- _Material to process_:
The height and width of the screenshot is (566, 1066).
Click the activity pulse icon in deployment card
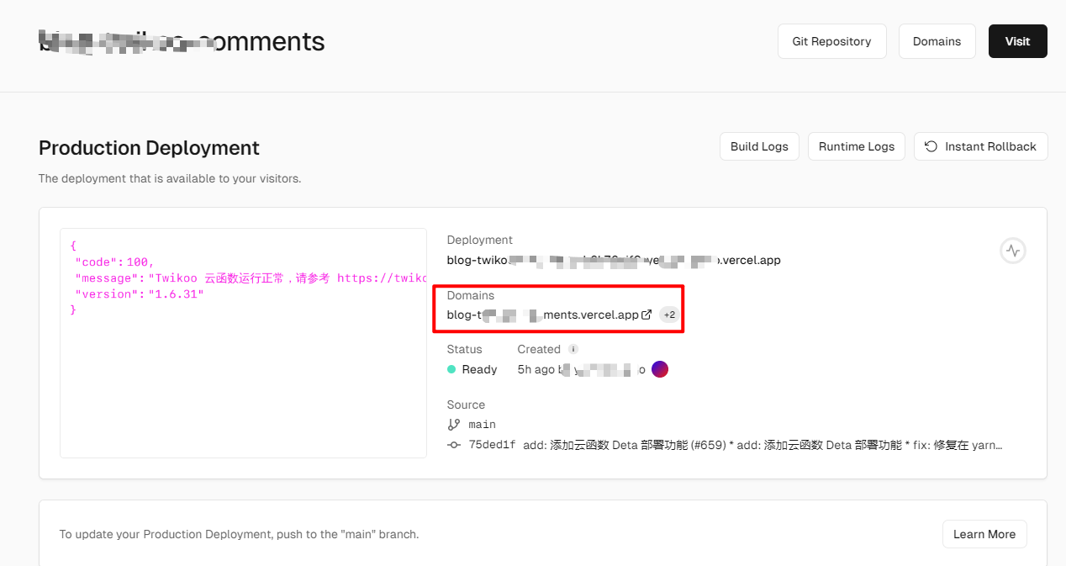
==
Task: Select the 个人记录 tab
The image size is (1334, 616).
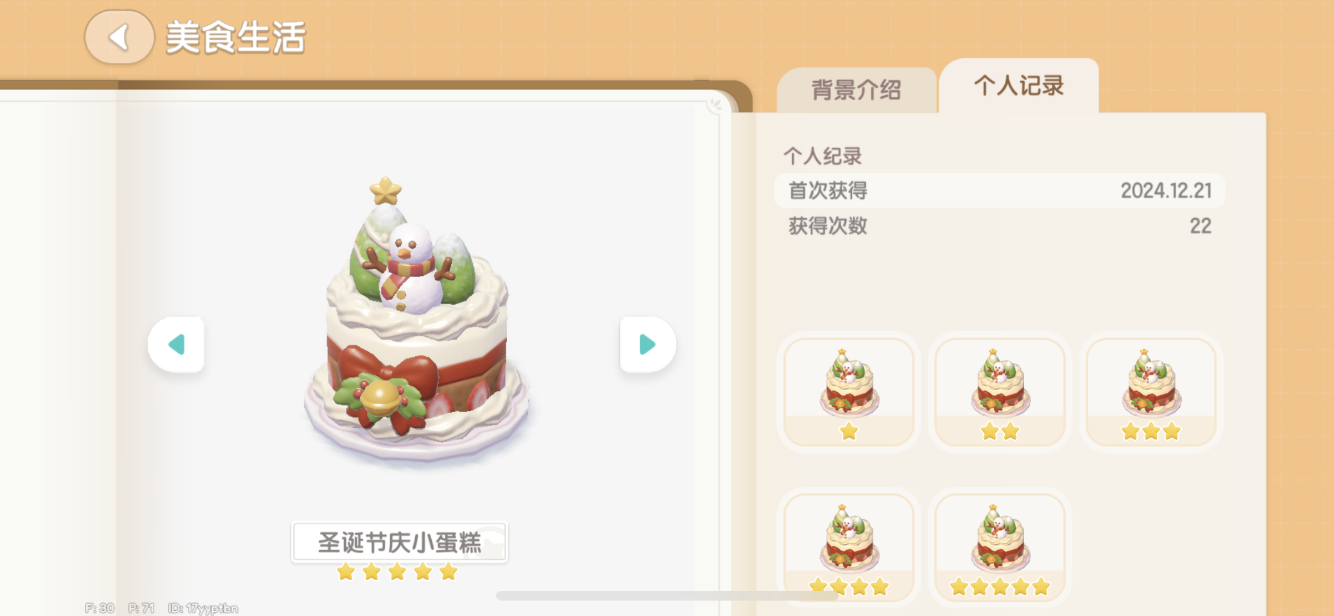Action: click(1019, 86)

- _What is required_:
Copy only this part of the entries above: the line with "The height and", the line with "Click the activity", and the lines between, all exactly as written.

- _Task solution_:
The height and width of the screenshot is (566, 1066).
Click the activity pulse icon in deployment card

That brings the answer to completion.